YOUR GOAL: Reproduce every record below word for word and include no pictures.

PROVIDED DATA:
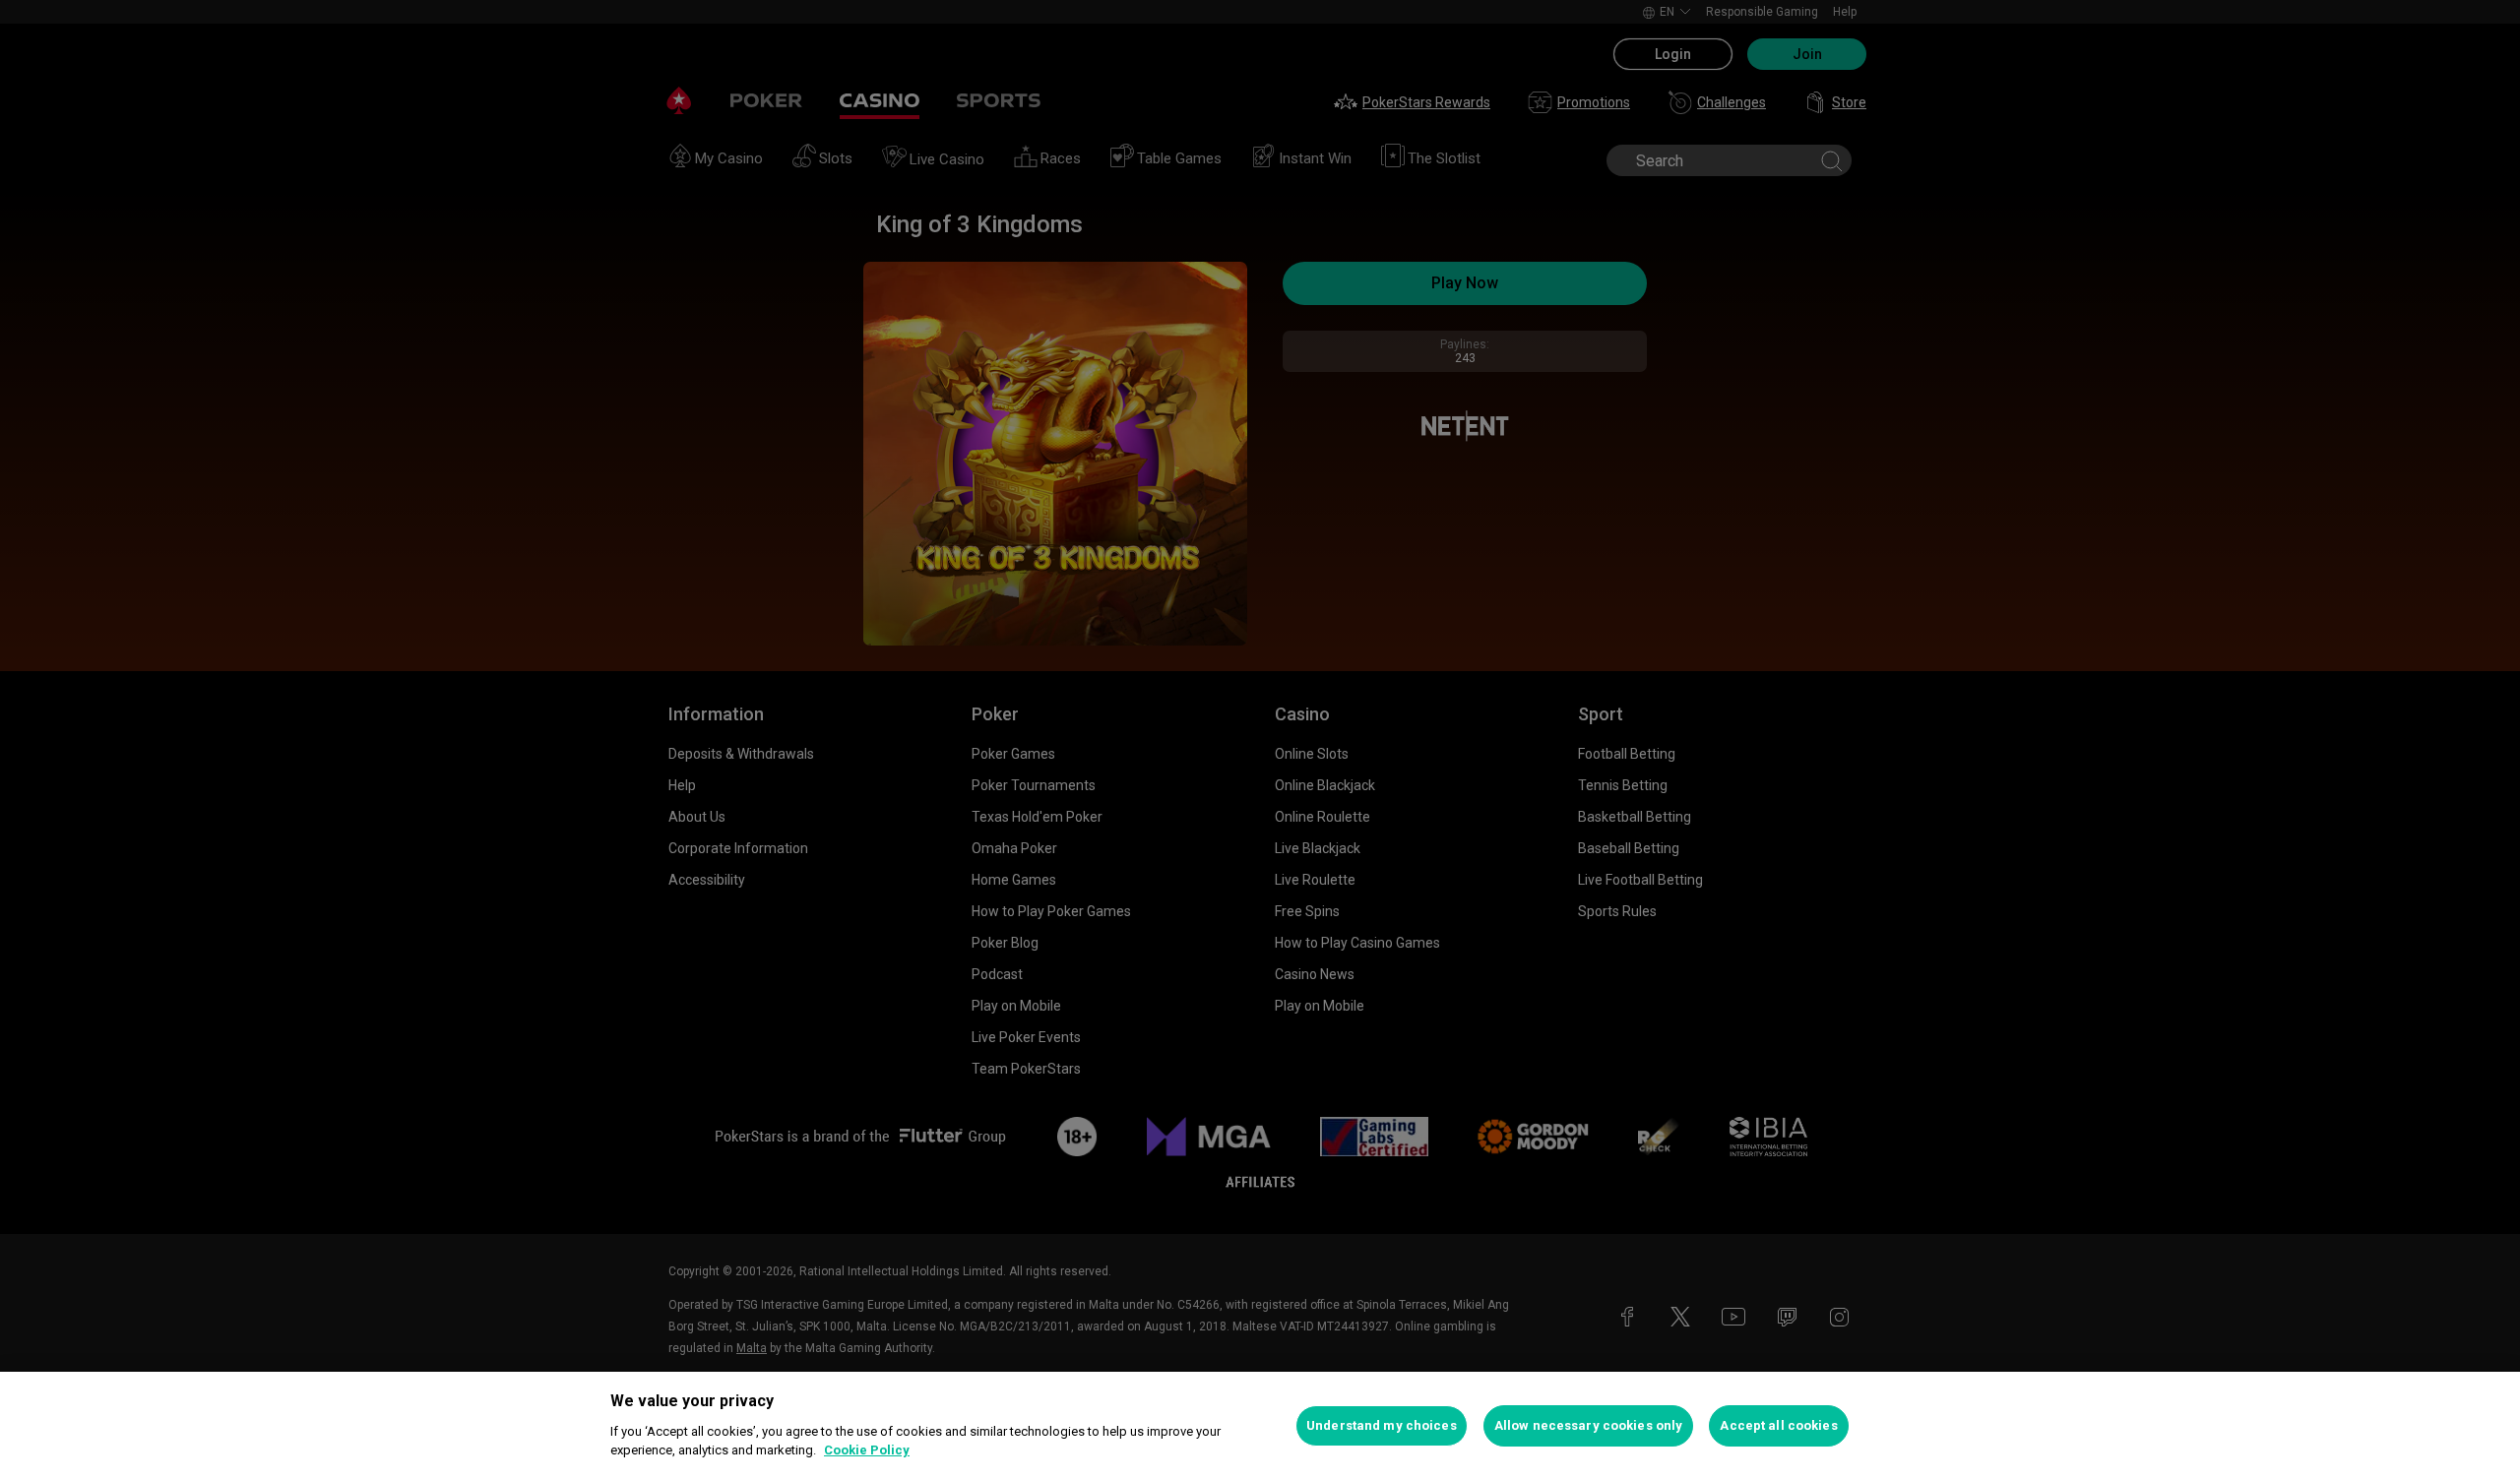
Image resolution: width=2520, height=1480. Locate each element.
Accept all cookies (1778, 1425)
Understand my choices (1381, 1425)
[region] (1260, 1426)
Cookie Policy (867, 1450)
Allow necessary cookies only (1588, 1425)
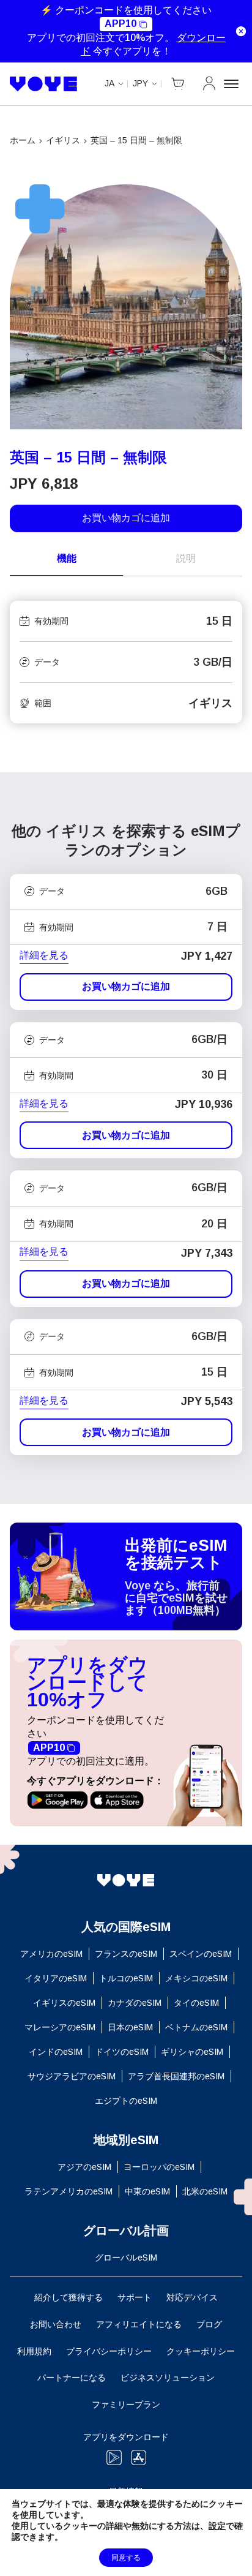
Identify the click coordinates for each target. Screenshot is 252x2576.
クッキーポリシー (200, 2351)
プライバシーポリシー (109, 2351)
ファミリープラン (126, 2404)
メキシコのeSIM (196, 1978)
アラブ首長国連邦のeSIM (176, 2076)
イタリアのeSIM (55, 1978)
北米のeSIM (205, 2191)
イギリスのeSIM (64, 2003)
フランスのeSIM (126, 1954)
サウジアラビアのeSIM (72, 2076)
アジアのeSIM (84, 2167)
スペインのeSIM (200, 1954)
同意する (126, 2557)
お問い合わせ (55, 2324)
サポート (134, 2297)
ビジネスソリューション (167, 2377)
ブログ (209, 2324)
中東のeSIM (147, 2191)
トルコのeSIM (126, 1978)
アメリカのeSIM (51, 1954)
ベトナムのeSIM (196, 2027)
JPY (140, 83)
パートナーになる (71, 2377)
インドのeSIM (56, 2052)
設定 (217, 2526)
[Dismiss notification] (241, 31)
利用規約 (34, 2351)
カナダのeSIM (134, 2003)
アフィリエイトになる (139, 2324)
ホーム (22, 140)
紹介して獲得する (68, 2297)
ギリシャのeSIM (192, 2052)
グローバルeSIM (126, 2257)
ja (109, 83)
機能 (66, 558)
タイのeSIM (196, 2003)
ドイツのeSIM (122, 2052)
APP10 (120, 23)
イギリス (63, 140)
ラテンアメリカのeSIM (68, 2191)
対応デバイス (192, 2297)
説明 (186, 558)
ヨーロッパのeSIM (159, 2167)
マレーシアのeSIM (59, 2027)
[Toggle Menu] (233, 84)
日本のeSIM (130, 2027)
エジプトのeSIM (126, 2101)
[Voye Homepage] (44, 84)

ANSWER BOX:
Image resolution: width=2520, height=1480. Locate each element.
Accept all cookies (1778, 1425)
Understand my choices (1381, 1425)
[region] (1260, 1426)
Cookie Policy (867, 1450)
Allow necessary cookies only (1588, 1425)
Identify the click coordinates for each target. Screenshot is 252x2576.
クッキーポリシー (200, 2351)
プライバシーポリシー (109, 2351)
ファミリープラン (126, 2404)
メキシコのeSIM (196, 1978)
アラブ首長国連邦のeSIM (176, 2076)
イタリアのeSIM (55, 1978)
北米のeSIM (205, 2191)
イギリスのeSIM (64, 2003)
フランスのeSIM (126, 1954)
サウジアラビアのeSIM (72, 2076)
アジアのeSIM (84, 2167)
スペインのeSIM (200, 1954)
同意する (126, 2557)
お問い合わせ (55, 2324)
サポート (134, 2297)
ビジネスソリューション (167, 2377)
ブログ (209, 2324)
中東のeSIM (147, 2191)
トルコのeSIM (126, 1978)
アメリカのeSIM (51, 1954)
ベトナムのeSIM (196, 2027)
JPY (140, 83)
パートナーになる (71, 2377)
インドのeSIM (56, 2052)
設定 (217, 2526)
[Dismiss notification] (241, 31)
利用規約 (34, 2351)
カナダのeSIM (134, 2003)
アフィリエイトになる (139, 2324)
ホーム (22, 140)
紹介して獲得する (68, 2297)
ギリシャのeSIM (192, 2052)
グローバルeSIM (126, 2257)
ja (109, 83)
機能 (66, 558)
タイのeSIM (196, 2003)
ドイツのeSIM (122, 2052)
APP10 (120, 23)
イギリス (63, 140)
ラテンアメリカのeSIM (68, 2191)
対応デバイス (192, 2297)
説明 (186, 558)
ヨーロッパのeSIM (159, 2167)
マレーシアのeSIM (59, 2027)
[Toggle Menu] (233, 84)
日本のeSIM (130, 2027)
エジプトのeSIM (126, 2101)
[Voye Homepage] (44, 84)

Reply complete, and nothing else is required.